**Supplied records:**
──────────────────────────────

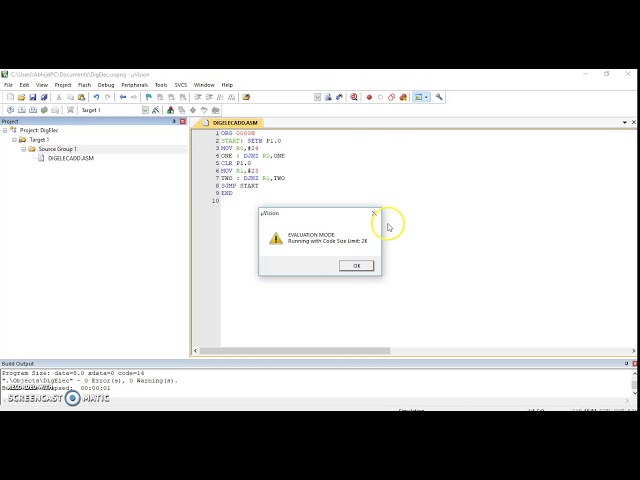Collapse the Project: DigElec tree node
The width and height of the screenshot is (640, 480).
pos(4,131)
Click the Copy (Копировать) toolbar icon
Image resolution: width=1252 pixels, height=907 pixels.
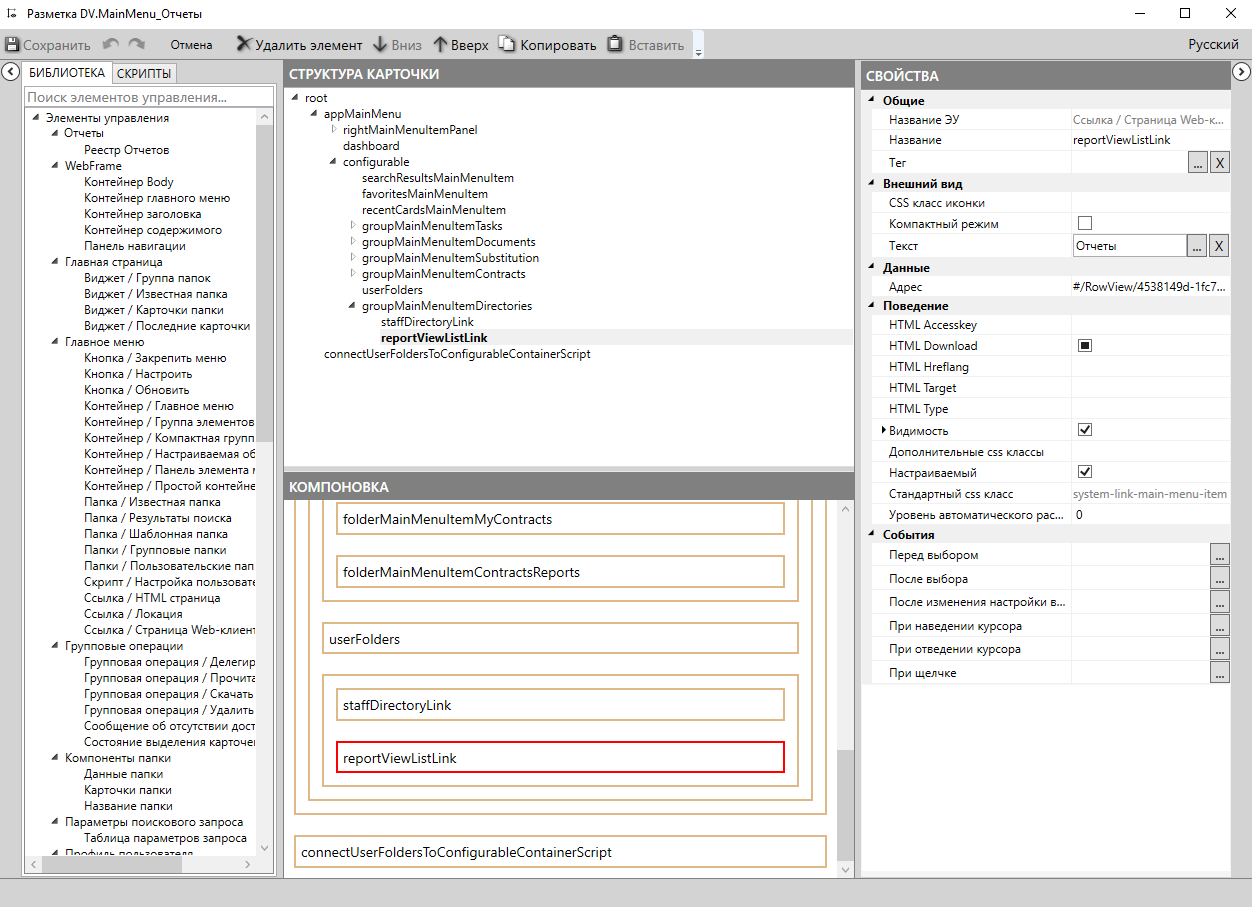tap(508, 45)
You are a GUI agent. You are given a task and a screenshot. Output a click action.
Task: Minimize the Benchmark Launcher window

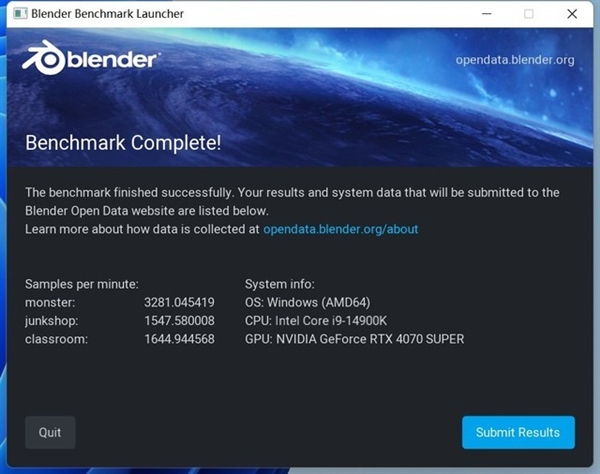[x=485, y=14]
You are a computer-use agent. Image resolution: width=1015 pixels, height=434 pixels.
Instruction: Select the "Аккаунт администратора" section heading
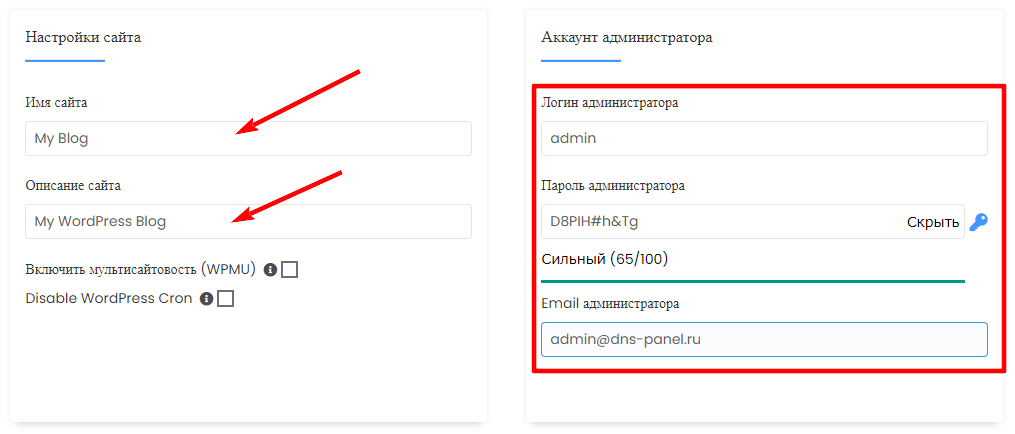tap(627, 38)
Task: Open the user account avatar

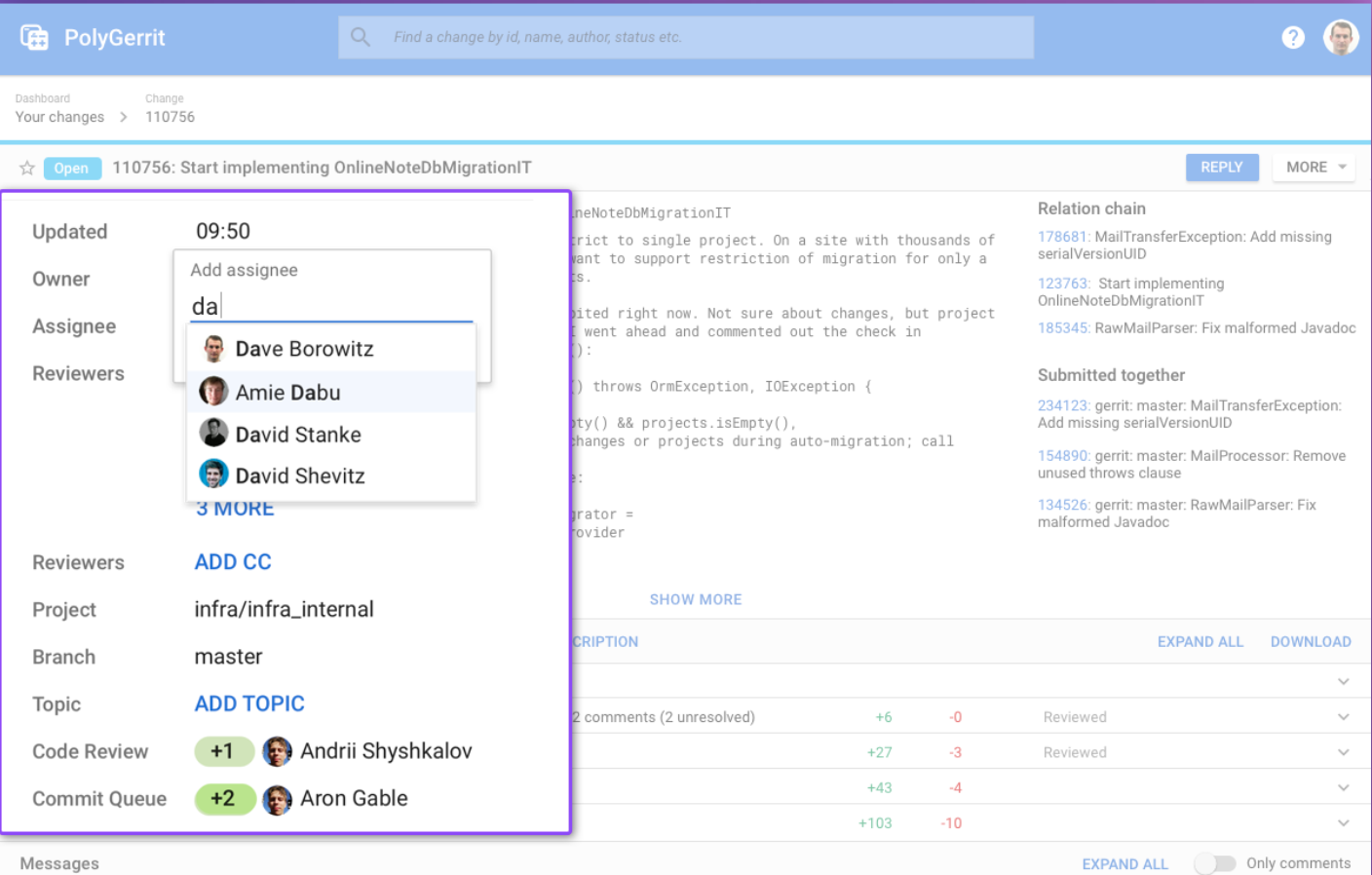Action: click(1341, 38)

──────────────────────────────

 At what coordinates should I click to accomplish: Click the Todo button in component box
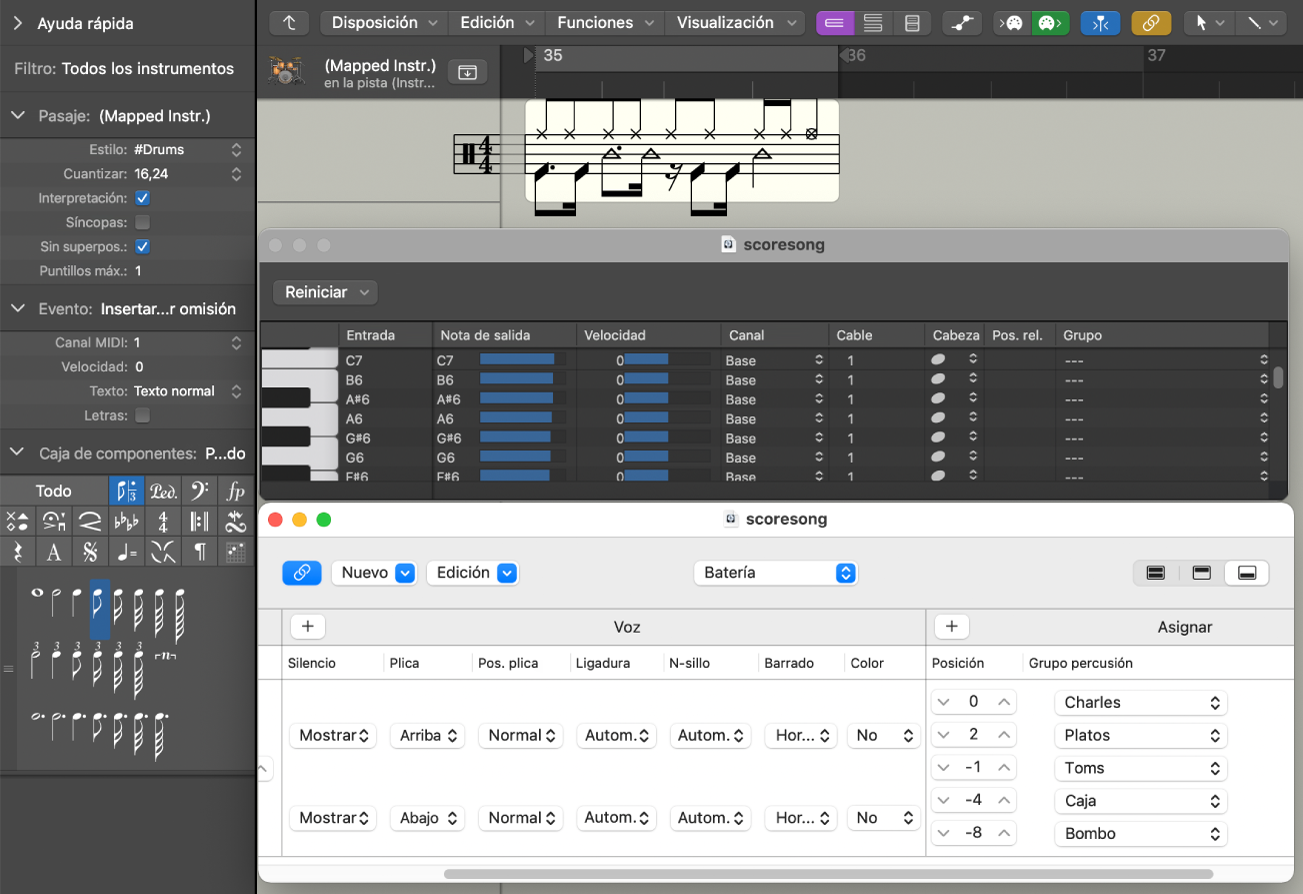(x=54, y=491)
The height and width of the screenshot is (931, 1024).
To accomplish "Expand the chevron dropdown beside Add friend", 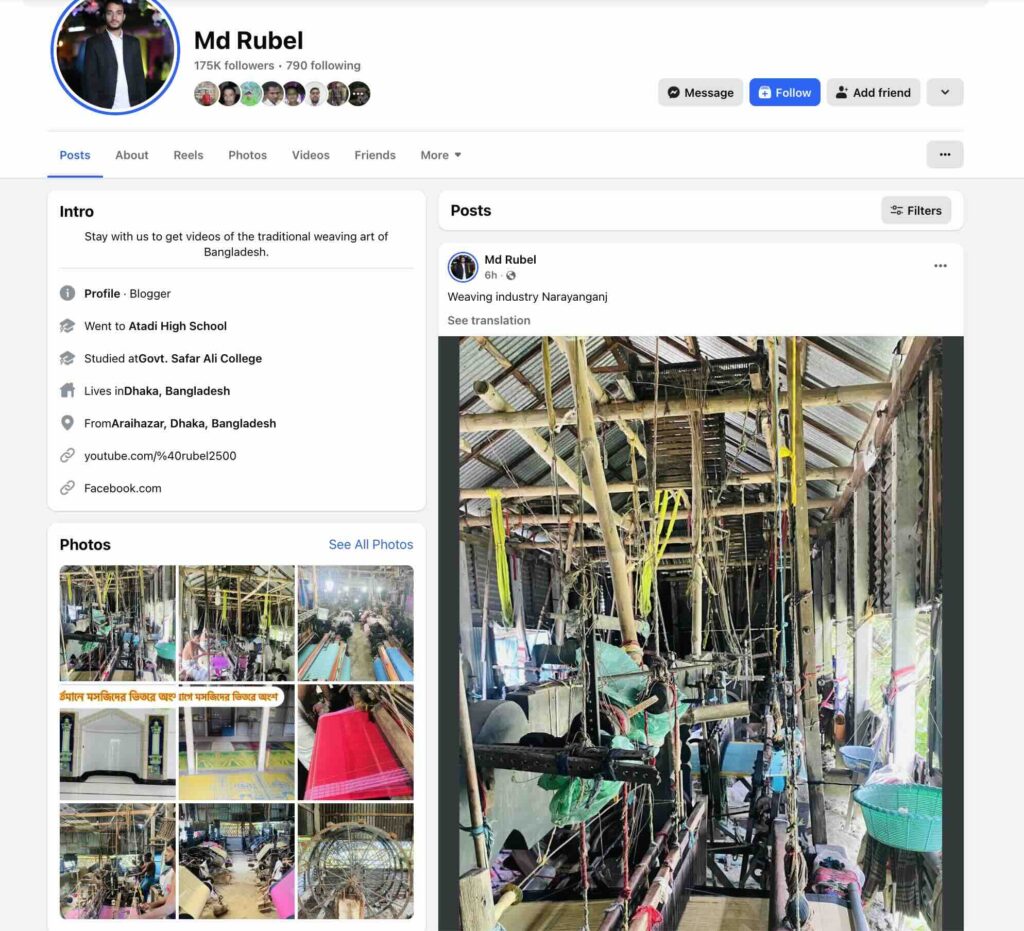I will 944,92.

──────────────────────────────

**What needs to be done:** Reproduce every line of the records verbatim, from the line containing "Collapse the Project: DigElec tree node" down to the line containing "Action: click(1341, 38)", with both of those lines included. Omit the pictures from your answer.

**Problem solution:**
Collapse the Project: DigElec tree node
The width and height of the screenshot is (640, 480).
pos(4,131)
Click the Copy (Копировать) toolbar icon
Image resolution: width=1252 pixels, height=907 pixels.
tap(508, 45)
You are a GUI agent. You are given a task and a screenshot. Output a click action.
Task: Minimize the Benchmark Launcher window

[x=485, y=14]
You are a computer-use agent. Image resolution: width=1015 pixels, height=434 pixels.
Instruction: Select the "Аккаунт администратора" section heading
tap(627, 38)
Task: Open the user account avatar

Action: click(1341, 38)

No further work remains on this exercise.